With these changes I can still use the quick linear memory access when loading the opcodes and their immediate bytes, and this special code (which is rarther slow) is only executed when we are about to cross a page boundary. Here is an example of one such occurence, this actually causes a Page Fault as the page starting at logical address 0x100EA000 is not loaded into physical RAM when this code gets executed:
...
0268:100E9FF3 E8E39F0000 call 100EDFDB ($+9fe3)
0268:100E9FF8 C705713D131001000000 mov dword [10133D71],00000001
0268:100EA002 B825A00E10 mov eax,100EA025
0268:100EA007 E8358CFFFF call 100E2C41 ($-73cb)
...
As you can see the opcode at address ...FF8 consists of 10 bytes, and it is actually only the last two bytes that are in the next page. In DOSBox the Page Fault happens when it loads the second-but-last byte of this opcode, in DS2x86 the page fault happens already when the code reaches the ...FF3 address (because at that point it needs to relocate the 32 bytes). When this code gets relocated into the F000:3FF0 area, it looks like the following (in the DS2x86 inbuilt debugger):
The call target addresses look different, as they are relative to the current logical IP. The handlers for all the opcodes using relative jumps will need to be aware of the possible relocation, but luckily this needs to be the case even without this relocation trick I use, since the paging itself can relocate the logical addresses within the physical RAM. Also note that only the opcodes at addresses ...FF3 and ...FF8 are actually executed from within this relocated area. When the emulator reaches the opcode at ...002, it uses the second part of my special handling code which goes back to executing the opcodes from their proper physical (and logical) addresses.
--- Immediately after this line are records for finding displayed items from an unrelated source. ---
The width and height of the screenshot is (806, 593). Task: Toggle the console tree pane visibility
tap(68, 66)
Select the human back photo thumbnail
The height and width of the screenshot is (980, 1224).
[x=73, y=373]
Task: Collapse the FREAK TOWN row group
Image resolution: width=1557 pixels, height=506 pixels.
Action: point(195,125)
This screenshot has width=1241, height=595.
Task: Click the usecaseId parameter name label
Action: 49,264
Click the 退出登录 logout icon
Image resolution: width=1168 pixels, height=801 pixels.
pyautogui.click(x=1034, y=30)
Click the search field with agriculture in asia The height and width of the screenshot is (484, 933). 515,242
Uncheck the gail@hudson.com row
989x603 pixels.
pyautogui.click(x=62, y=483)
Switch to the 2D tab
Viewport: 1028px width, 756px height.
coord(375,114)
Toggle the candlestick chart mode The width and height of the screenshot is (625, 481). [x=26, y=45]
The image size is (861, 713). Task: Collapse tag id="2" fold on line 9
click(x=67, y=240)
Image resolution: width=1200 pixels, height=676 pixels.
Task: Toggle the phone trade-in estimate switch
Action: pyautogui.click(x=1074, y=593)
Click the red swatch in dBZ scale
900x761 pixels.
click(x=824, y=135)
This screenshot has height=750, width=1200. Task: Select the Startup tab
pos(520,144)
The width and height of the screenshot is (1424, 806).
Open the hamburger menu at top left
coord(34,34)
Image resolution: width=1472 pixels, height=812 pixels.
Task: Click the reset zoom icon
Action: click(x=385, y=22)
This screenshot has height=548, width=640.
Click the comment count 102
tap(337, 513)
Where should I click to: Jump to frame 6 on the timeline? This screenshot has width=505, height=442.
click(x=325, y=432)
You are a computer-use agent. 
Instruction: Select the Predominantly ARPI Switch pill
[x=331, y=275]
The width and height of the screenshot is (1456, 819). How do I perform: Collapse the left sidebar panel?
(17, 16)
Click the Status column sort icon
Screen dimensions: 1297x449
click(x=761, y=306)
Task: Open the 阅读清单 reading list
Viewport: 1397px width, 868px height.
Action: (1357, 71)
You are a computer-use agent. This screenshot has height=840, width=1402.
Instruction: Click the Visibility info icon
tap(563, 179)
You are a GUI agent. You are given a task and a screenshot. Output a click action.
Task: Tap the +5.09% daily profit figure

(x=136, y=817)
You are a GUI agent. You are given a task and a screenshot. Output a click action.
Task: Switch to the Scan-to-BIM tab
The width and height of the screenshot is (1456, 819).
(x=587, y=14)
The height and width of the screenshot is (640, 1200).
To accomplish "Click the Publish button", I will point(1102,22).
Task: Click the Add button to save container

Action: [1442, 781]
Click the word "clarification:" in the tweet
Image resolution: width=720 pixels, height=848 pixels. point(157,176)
The current status with the paging features is that Descent 2 Demo begins to misbehave after Page Fault number 102, and Warcraft 2 runs up to Page Fault number 192. After that they both crash with an invalid Task Switch IRET. My current theory is that the timer interrupt that should play AdLib music interferes with the Page Fault task switches, and that causes the problem. I need to continue debugging this, but I am pretty happy with the progress I have finally been able to achieve with the paging system during the last week.